Written task:
Give all of the records below as a JSON list of strings, with one string for each line and blank lines left out.

-- start Task input --

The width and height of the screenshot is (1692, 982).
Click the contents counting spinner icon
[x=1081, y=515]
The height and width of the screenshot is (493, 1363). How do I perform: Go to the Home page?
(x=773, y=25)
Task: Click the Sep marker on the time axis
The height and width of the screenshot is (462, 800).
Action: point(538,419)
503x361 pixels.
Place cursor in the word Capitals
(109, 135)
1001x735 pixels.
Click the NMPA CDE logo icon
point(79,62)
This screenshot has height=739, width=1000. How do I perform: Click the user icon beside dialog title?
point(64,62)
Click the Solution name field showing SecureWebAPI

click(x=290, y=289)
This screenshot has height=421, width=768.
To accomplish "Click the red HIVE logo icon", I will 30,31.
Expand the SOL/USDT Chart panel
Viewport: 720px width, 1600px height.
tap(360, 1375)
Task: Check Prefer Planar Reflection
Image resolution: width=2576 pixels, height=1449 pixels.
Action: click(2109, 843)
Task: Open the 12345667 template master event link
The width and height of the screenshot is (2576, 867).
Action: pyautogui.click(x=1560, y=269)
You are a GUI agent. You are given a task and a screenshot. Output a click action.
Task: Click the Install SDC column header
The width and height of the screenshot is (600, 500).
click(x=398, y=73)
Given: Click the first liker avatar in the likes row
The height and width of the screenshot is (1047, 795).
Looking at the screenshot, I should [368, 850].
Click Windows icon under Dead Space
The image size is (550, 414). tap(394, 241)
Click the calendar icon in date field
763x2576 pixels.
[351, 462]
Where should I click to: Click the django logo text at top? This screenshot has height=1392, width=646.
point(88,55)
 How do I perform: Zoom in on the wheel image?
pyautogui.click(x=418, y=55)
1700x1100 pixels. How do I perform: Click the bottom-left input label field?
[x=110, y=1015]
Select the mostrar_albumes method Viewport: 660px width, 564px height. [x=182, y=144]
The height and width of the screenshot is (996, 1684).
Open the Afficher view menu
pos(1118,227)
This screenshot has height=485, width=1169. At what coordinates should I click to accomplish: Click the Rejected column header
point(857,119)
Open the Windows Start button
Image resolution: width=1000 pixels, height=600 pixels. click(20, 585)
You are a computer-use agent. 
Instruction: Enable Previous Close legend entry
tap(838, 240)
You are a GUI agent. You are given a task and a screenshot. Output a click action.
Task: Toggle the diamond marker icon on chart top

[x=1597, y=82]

-- end Task input --

Written reply:
[
  "The width and height of the screenshot is (1692, 982).",
  "Click the contents counting spinner icon",
  "[x=1081, y=515]",
  "The height and width of the screenshot is (493, 1363). How do I perform: Go to the Home page?",
  "(x=773, y=25)",
  "Task: Click the Sep marker on the time axis",
  "The height and width of the screenshot is (462, 800).",
  "Action: point(538,419)",
  "503x361 pixels.",
  "Place cursor in the word Capitals",
  "(109, 135)",
  "1001x735 pixels.",
  "Click the NMPA CDE logo icon",
  "point(79,62)",
  "This screenshot has height=739, width=1000. How do I perform: Click the user icon beside dialog title?",
  "point(64,62)",
  "Click the Solution name field showing SecureWebAPI",
  "click(x=290, y=289)",
  "This screenshot has height=421, width=768.",
  "To accomplish \"Click the red HIVE logo icon\", I will 30,31.",
  "Expand the SOL/USDT Chart panel",
  "Viewport: 720px width, 1600px height.",
  "tap(360, 1375)",
  "Task: Check Prefer Planar Reflection",
  "Image resolution: width=2576 pixels, height=1449 pixels.",
  "Action: click(2109, 843)",
  "Task: Open the 12345667 template master event link",
  "The width and height of the screenshot is (2576, 867).",
  "Action: pyautogui.click(x=1560, y=269)",
  "You are a GUI agent. You are given a task and a screenshot. Output a click action.",
  "Task: Click the Install SDC column header",
  "The width and height of the screenshot is (600, 500).",
  "click(x=398, y=73)",
  "Given: Click the first liker avatar in the likes row",
  "The height and width of the screenshot is (1047, 795).",
  "Looking at the screenshot, I should [368, 850].",
  "Click Windows icon under Dead Space",
  "The image size is (550, 414). tap(394, 241)",
  "Click the calendar icon in date field",
  "763x2576 pixels.",
  "[351, 462]",
  "Where should I click to: Click the django logo text at top? This screenshot has height=1392, width=646.",
  "point(88,55)",
  " How do I perform: Zoom in on the wheel image?",
  "pyautogui.click(x=418, y=55)",
  "1700x1100 pixels. How do I perform: Click the bottom-left input label field?",
  "[x=110, y=1015]",
  "Select the mostrar_albumes method Viewport: 660px width, 564px height. [x=182, y=144]",
  "The height and width of the screenshot is (996, 1684).",
  "Open the Afficher view menu",
  "pos(1118,227)",
  "This screenshot has height=485, width=1169. At what coordinates should I click to accomplish: Click the Rejected column header",
  "point(857,119)",
  "Open the Windows Start button",
  "Image resolution: width=1000 pixels, height=600 pixels. click(20, 585)",
  "You are a computer-use agent. ",
  "Instruction: Enable Previous Close legend entry",
  "tap(838, 240)",
  "You are a GUI agent. You are given a task and a screenshot. Output a click action.",
  "Task: Toggle the diamond marker icon on chart top",
  "[x=1597, y=82]"
]